Grok 4 is supposedly going to release in a few hours, later today. Initial leaks suggest that it gets state of the art on a bunch of benchmarks, including a whopping 45% on Humanity's Last Exam.3 I've previously been dismissive of xAI, but Grok 4 could be legitimately very good, the first real player we've seen from the company and the broader Elon-cinematic-universe. As a result I'll be monitoring the launch somewhat closely, not out of excitement, but because I really hope it sucks. I do not trust xAI to give a damn about alignment. I don't think Elon cares. The days where he funded OpenAI for AI safety reasons are long gone. In 2025, the better xAI does, the more likely we will end up with unaligned super intelligence MechaHitlers. And, maybe this is a hot take, I think that’s bad.
Though, to be fair, we sort of have!
UPDATE: a few folks disagreed with me on this characterization — AlphaFold is a big leap forward but it is not perfect at figuring out structure from sequence. See here for more.
By comparison, o3 Pro only gets 26% on that benchmark.

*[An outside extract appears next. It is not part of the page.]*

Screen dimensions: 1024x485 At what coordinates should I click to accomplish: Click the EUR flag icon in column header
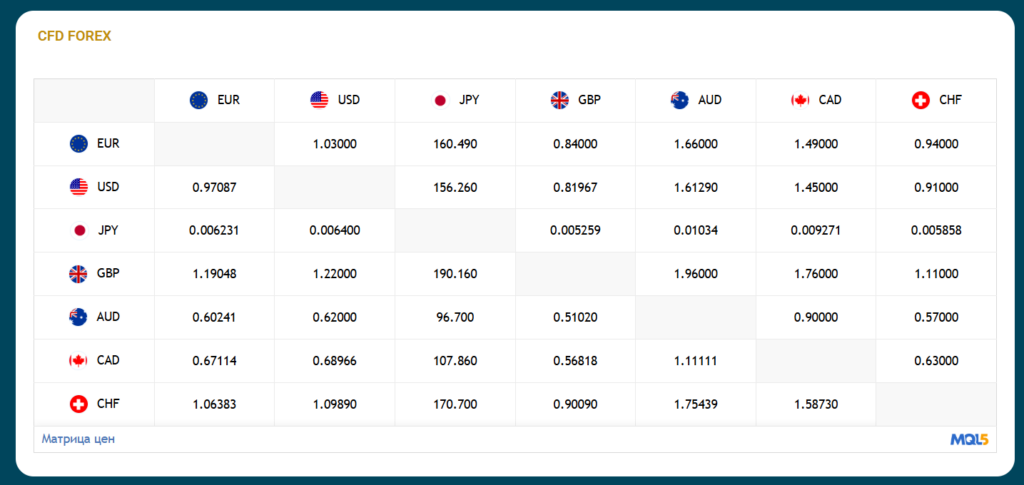click(199, 100)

> To deal with such vile anti-white hate? Adolf Hitler, no question.
Lmao.
I think there was a somewhat legitimate complaint back when Claude was producing anything but a white Viking or whatever, but the attempt to pursue “truth” with xAI has been pushing farther and farther in the other direction to the point where it’s obvious nuance and accuracy was never the goal.
Like, if there’s a vector somewhere for “owning the libs” *maybe* turning that from 0 to 0.05 produces a more truthful output when there’s an existing bias in the other direction (maybe), but the more they double down the worse Grok has become. The new models from OpenAI and Google have seemingly done an excellent job eliminating bias and pursuing truth, although not perfectly on the margins.
Why are you sure the changes are due to the system prompt? Is there strong evidence they haven’t changed the post training procedure for the model?
To be honest, I’m 50/50 that the system prompt change was entirely behind their prior failures either. They’re messing around to figure out RL propaganda, and occasionally overstepping greatly.